But any uncomfortable feelings raised in a difficult conversation can be a short-term inconvenience for a long-term gain if you talk in an honest, open manner. Supportive communication improves your relationships by focusing on empathy and mindfulness, and it can also help increase positive emotions such as joy, hope, peace, gratitude and love. The body responds to these emotions by reducing stress hormones and increasing endorphins, also known as "feel good" chemicals. Over time, these effects can cause positive changes in mindset and creativity, as well as increase immune function and longevity.
Whether you're facing a challenging situation or daily mundane circumstances, apply these tips for more-effective communication.
Listen and reflect. As human beings we have a desire to feel heard and understood. So resist the urge to offer up your own opinions or experiences when someone is expressing a concern to you. Simply listen and reflect back what the other person is saying before offering any insight or personal anecdotes.
For example, if a co-worker shares a frustrating situation that's affecting a project at work, resist the immediate urge to share your own similar experience or offer strategies to correct the situation. Instead, simply mirror back what you are hearing by saying, "This sounds frustrating for you, and it sounds like the impact it's having on your project is stressful." You can't be sure what someone's needs are when they confide in you, so offer a listening, empathetic ear first, and take it from there.
Tune in. It's common to operate on autopilot with people you talk to regularly, such as your partner or a family member. Make an effort to notice detail and be mindful in your interaction. The next time you greet your spouse after a long day, for instance, pay attention to little things, such as the way their voice shifts or eyes widen when they are sharing their day with you. This practice allows you to be present in the moment, which can bring about feelings of calm and purposeful intention that foster more meaningful exchanges.

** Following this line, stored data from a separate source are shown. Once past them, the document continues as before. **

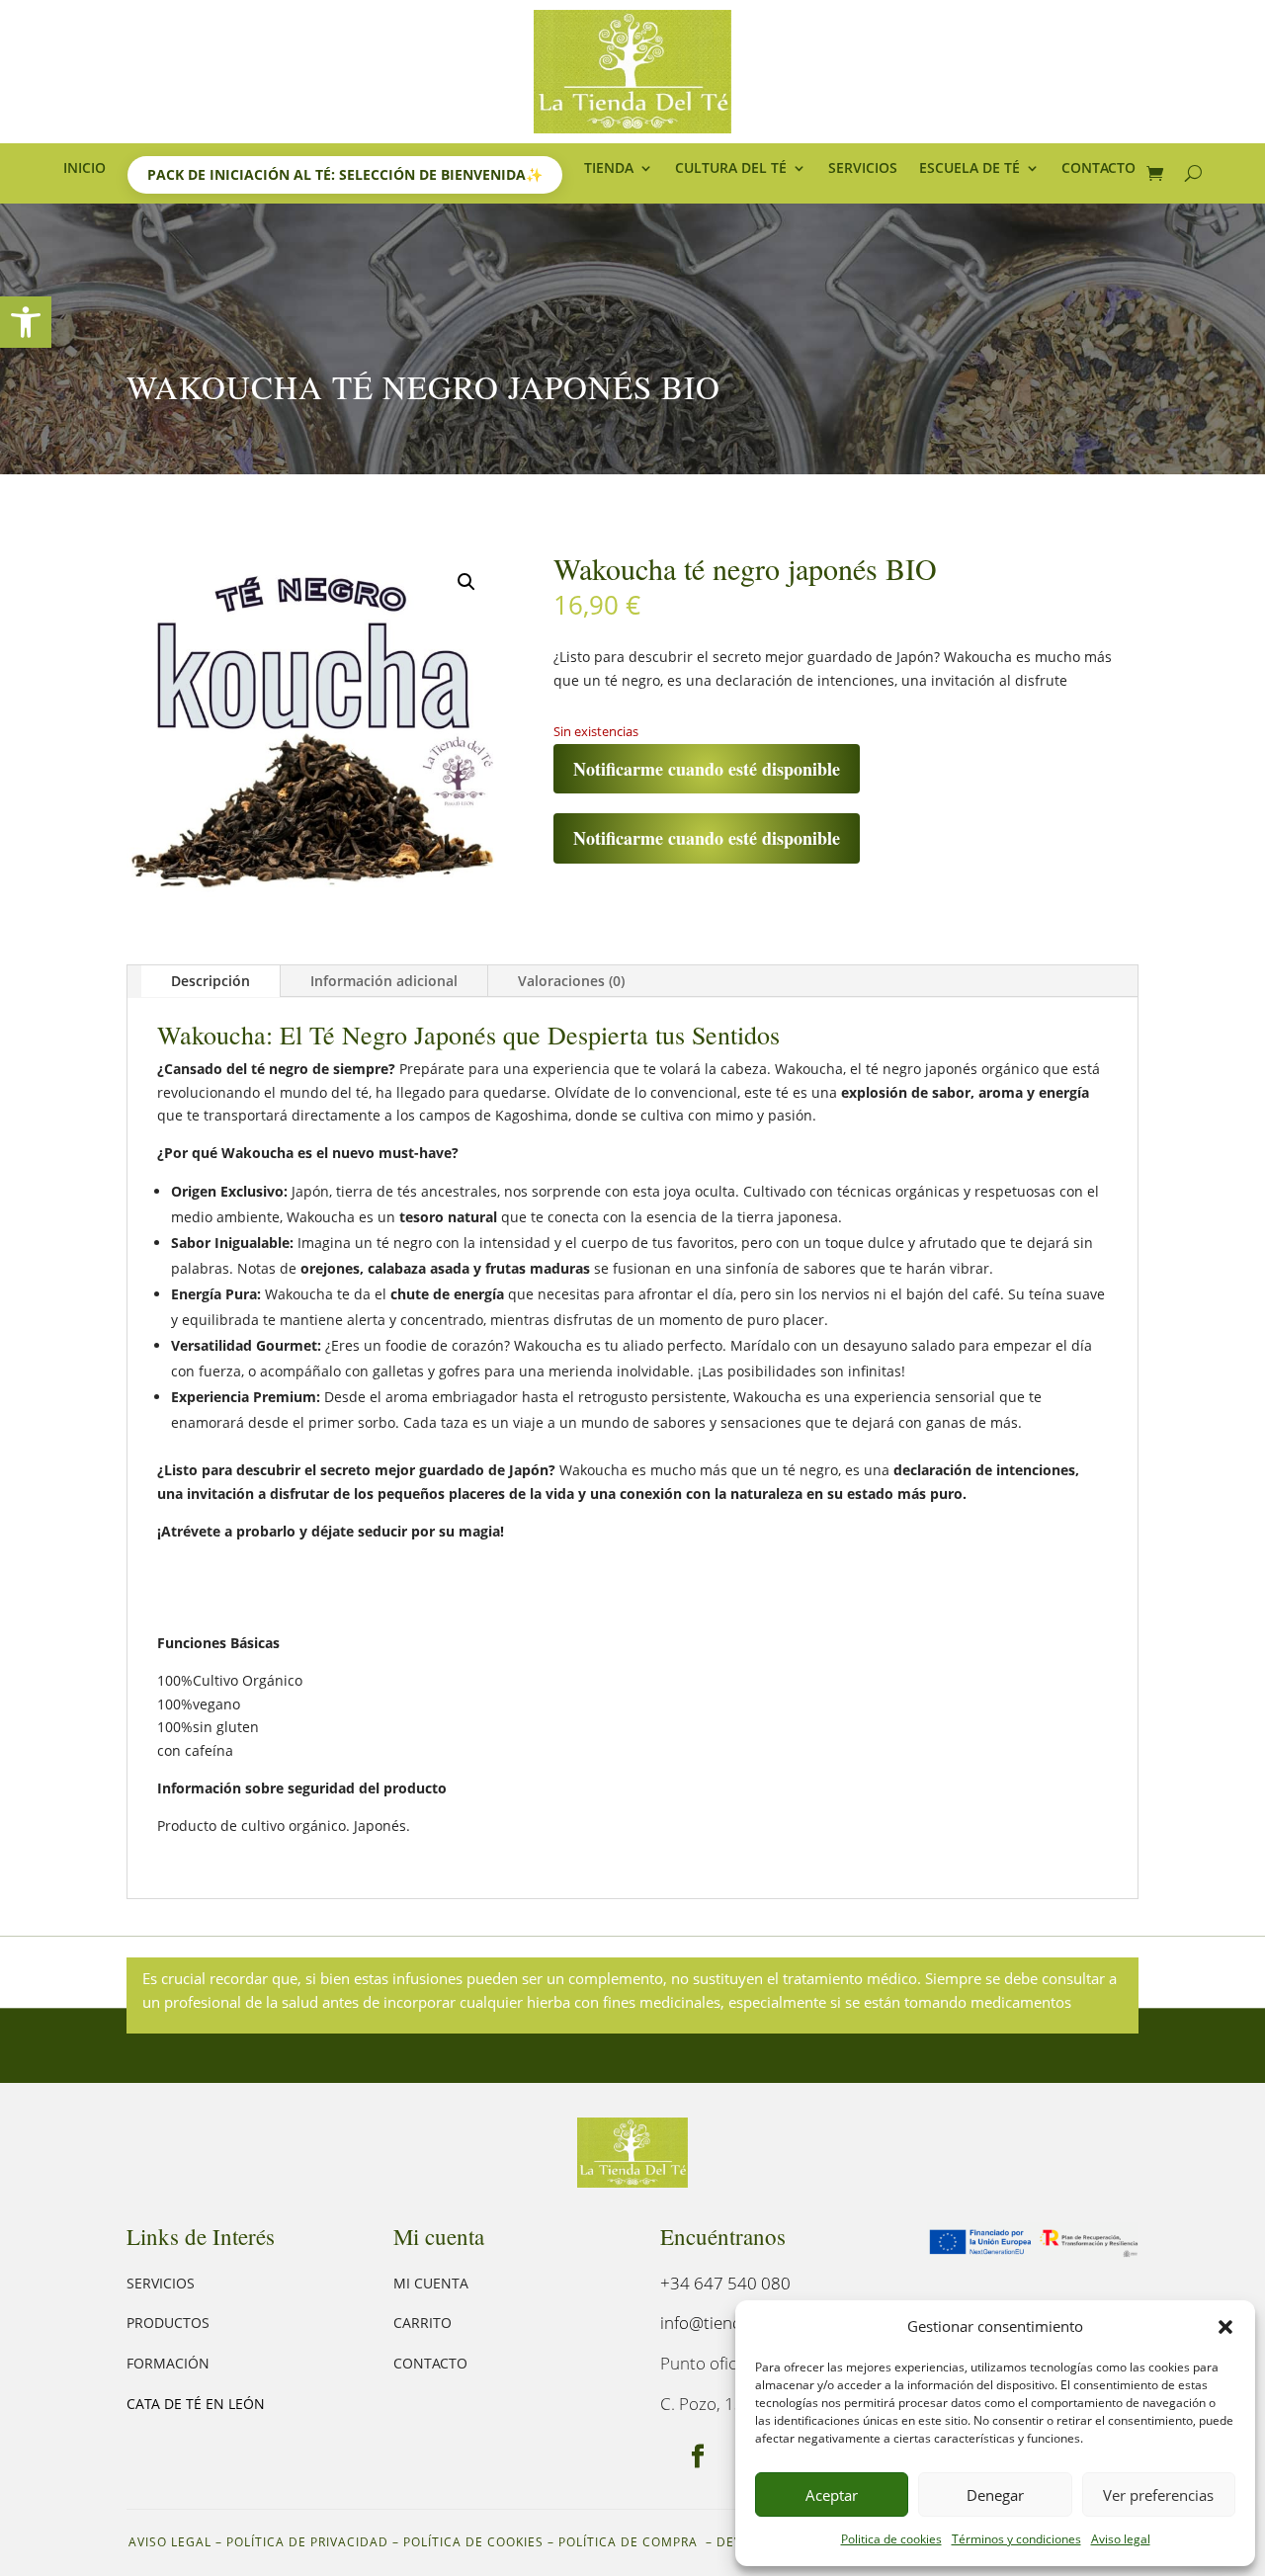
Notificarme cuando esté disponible (706, 769)
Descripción (210, 980)
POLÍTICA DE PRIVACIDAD (307, 2542)
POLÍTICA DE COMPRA (630, 2542)
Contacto (1098, 169)
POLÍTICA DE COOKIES (473, 2542)
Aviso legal (1120, 2539)
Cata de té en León (195, 2403)
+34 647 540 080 (725, 2283)
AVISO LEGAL (169, 2542)
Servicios (862, 169)
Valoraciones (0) (571, 980)
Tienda (608, 169)
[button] (25, 322)
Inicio (84, 169)
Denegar (995, 2495)
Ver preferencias (1158, 2495)
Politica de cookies (891, 2539)
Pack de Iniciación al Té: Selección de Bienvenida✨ (345, 174)
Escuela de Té (969, 169)
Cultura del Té (731, 169)
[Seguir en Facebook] (697, 2456)
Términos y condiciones (1016, 2539)
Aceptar (831, 2495)
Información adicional (384, 980)
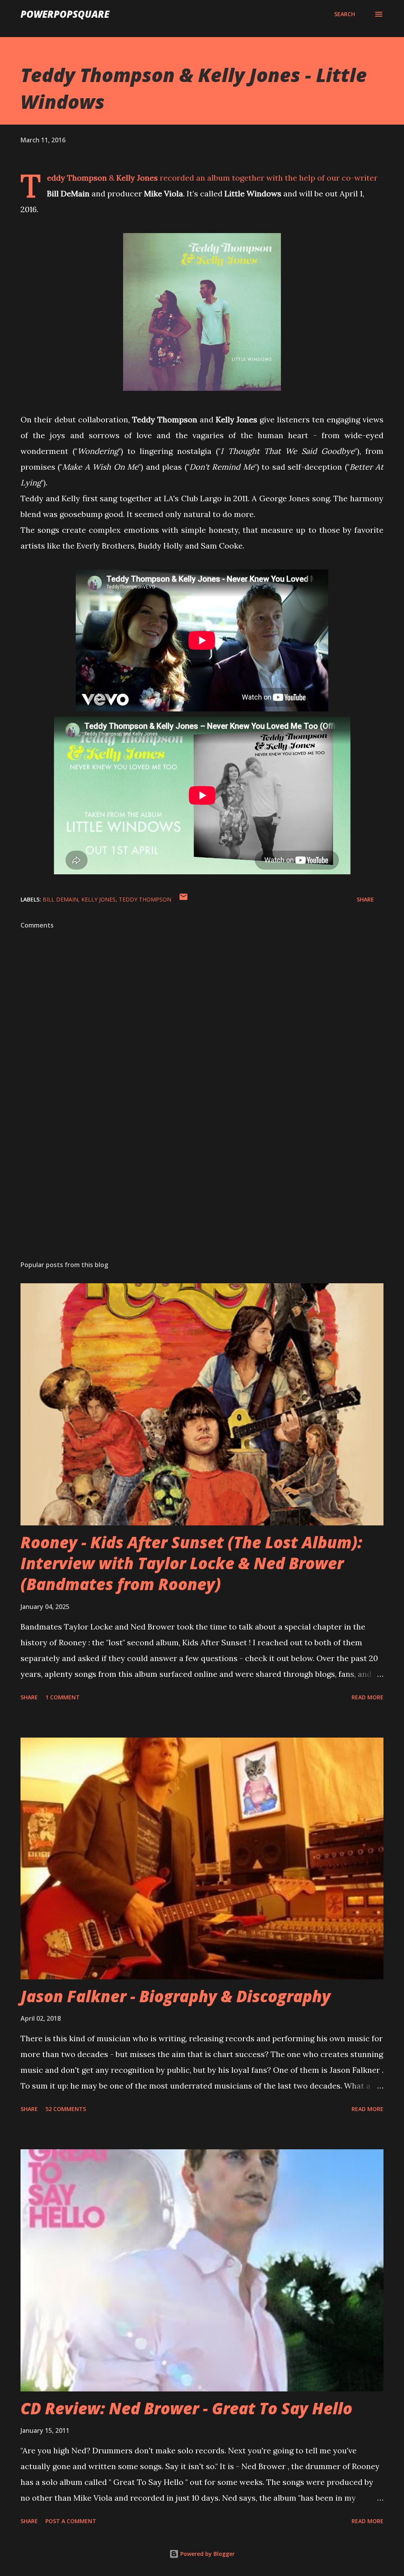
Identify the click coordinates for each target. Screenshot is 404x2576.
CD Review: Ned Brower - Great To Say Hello (186, 2408)
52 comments (65, 2109)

- Be direct, but diplomatic. Many people have a hard time expressing an opposing viewpoint or bringing up uncomfortable subjects. Speaking in "I" statements rather than "you" statements can help you avoid communicating in a defensive manner, while still getting your needs across clearly.
For example, you might say to a co-worker, "I need a week's notice in order to complete this work," rather than "You didn't give me enough time to get this done." Or with family or a friend, instead of "You didn't tell me you were coming to town," you could say, "Next time, I need a quick text that you might be dropping in, so I can make sure I'm home when you come by. I would be disappointed to miss you." Expressing your needs and being factual can help disconnect emotions in difficult conversations and offer a more needs-based approach to reach an agreement.
These strategies stem from a foundation of compassion. When you respond without reacting to your initial instincts, you remain thoughtful of others, which leads to communication that builds healthy relationships.